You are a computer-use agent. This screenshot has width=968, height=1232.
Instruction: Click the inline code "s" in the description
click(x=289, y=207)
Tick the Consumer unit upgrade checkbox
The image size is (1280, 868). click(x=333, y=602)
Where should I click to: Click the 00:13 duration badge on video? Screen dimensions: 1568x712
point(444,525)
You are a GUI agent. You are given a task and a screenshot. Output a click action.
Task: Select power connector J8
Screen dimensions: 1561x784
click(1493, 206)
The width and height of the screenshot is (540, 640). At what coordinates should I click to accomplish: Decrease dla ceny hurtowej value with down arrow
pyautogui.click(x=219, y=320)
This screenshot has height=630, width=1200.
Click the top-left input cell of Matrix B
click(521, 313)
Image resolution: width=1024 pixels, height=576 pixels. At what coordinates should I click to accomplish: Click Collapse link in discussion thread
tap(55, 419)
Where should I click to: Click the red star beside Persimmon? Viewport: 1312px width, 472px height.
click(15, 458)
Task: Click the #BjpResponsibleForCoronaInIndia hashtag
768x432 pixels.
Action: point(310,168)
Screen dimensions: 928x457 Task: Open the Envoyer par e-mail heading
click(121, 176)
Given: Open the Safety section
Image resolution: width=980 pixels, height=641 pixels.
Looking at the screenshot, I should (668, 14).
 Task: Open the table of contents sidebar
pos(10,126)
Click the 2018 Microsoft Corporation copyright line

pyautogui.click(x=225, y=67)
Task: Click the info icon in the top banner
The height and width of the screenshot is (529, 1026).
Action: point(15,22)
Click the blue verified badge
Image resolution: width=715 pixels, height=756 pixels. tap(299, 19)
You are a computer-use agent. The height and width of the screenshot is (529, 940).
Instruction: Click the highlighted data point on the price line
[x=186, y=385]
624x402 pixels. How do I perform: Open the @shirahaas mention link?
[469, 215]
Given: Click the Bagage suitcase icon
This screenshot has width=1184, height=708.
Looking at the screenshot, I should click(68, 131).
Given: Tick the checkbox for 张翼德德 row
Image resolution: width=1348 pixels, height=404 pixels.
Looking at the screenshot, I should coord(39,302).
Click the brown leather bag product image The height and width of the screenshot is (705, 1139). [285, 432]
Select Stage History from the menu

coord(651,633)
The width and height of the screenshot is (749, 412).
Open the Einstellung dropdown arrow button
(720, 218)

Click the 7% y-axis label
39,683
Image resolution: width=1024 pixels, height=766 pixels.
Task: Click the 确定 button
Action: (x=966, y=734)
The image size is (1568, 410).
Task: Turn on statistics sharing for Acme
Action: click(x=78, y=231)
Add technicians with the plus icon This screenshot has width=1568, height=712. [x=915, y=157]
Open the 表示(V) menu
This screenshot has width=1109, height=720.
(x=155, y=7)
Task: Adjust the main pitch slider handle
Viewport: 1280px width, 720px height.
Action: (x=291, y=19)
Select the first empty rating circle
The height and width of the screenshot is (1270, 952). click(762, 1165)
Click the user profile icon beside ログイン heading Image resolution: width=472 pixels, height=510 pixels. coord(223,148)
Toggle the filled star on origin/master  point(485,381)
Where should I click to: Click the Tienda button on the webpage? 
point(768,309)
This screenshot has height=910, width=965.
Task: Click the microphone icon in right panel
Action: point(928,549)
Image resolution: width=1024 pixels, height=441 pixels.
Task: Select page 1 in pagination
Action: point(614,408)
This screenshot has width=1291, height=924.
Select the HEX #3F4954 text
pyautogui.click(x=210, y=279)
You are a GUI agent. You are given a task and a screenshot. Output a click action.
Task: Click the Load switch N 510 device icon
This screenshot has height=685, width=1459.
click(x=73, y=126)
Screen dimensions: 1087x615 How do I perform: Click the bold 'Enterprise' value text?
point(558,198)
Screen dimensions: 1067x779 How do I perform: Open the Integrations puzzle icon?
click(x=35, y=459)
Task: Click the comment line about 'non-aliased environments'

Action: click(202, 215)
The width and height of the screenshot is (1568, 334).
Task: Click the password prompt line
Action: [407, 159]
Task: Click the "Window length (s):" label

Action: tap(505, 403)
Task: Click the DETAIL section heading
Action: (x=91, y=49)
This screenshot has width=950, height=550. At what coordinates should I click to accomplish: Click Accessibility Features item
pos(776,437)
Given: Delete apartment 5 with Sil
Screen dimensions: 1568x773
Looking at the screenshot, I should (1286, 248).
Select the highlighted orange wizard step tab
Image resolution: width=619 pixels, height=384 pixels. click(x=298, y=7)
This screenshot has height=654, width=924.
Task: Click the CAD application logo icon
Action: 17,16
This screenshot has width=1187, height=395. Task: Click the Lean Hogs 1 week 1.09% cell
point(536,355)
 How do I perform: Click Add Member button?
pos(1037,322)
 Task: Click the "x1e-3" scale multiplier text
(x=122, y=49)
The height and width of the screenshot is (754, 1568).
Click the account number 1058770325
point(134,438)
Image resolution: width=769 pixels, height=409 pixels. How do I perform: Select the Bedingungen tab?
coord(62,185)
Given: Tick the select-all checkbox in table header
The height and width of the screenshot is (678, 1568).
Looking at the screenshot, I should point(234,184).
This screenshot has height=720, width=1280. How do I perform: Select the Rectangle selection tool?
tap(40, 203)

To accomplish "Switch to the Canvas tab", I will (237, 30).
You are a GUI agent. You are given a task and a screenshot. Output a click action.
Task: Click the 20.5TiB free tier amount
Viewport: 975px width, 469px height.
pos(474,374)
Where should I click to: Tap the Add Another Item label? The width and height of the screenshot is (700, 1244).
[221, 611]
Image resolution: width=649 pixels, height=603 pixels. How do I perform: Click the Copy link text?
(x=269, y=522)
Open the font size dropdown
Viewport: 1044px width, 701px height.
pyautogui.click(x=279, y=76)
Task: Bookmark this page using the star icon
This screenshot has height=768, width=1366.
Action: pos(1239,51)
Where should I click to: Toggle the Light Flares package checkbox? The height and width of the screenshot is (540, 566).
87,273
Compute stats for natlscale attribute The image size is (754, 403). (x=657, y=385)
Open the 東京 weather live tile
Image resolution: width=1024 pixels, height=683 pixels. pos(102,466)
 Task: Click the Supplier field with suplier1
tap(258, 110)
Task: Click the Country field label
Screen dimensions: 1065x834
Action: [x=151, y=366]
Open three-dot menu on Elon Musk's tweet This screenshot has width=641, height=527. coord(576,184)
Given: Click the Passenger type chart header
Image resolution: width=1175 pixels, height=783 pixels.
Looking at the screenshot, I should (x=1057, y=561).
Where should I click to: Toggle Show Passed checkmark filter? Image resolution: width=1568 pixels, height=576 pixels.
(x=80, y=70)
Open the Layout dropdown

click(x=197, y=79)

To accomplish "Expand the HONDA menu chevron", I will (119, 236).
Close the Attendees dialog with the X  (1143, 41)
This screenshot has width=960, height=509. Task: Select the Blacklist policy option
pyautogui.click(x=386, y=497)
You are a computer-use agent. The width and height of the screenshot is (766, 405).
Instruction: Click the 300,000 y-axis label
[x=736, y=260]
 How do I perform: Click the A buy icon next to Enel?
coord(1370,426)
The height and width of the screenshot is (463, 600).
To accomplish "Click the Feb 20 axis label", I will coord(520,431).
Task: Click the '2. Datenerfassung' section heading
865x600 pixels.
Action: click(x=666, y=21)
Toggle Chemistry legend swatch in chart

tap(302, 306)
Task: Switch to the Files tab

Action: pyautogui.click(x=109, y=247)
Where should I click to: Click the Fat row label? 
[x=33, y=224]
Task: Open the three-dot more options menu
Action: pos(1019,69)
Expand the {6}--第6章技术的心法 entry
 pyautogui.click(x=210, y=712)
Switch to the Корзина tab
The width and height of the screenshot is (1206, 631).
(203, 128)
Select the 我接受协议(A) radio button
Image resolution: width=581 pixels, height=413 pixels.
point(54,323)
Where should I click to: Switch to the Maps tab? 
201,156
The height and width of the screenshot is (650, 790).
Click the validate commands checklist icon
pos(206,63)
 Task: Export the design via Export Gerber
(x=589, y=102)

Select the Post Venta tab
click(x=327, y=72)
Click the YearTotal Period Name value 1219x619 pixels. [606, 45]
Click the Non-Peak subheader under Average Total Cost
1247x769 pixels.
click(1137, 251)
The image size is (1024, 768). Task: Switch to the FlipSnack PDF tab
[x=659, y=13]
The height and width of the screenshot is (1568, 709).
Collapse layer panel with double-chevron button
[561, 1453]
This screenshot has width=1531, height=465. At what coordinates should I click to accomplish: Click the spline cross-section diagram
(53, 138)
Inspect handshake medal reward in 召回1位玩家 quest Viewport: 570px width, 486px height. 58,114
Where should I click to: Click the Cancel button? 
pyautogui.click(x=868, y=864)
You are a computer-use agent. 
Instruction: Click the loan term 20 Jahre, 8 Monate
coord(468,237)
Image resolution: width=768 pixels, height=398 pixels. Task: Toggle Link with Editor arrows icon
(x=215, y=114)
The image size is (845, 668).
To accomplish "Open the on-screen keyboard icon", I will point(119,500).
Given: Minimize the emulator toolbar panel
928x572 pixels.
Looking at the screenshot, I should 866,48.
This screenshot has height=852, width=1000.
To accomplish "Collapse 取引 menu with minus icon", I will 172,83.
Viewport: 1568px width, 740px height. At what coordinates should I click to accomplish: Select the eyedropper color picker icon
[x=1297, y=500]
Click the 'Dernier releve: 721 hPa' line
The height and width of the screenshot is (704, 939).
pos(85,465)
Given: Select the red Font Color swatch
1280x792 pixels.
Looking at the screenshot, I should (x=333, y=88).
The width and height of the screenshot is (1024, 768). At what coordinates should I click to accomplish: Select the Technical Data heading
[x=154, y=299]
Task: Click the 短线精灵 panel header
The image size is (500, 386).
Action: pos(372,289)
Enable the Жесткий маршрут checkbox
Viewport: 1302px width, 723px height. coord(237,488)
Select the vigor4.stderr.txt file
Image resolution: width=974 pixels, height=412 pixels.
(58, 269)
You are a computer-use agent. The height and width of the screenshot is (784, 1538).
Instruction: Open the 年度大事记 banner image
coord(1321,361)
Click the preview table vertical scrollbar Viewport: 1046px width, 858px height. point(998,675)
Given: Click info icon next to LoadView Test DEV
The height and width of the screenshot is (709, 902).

_____

▸ **WORK TASK**: Looking at the records, how many lines include "will"? Respond with the number only.

▸ **RESULT**: 5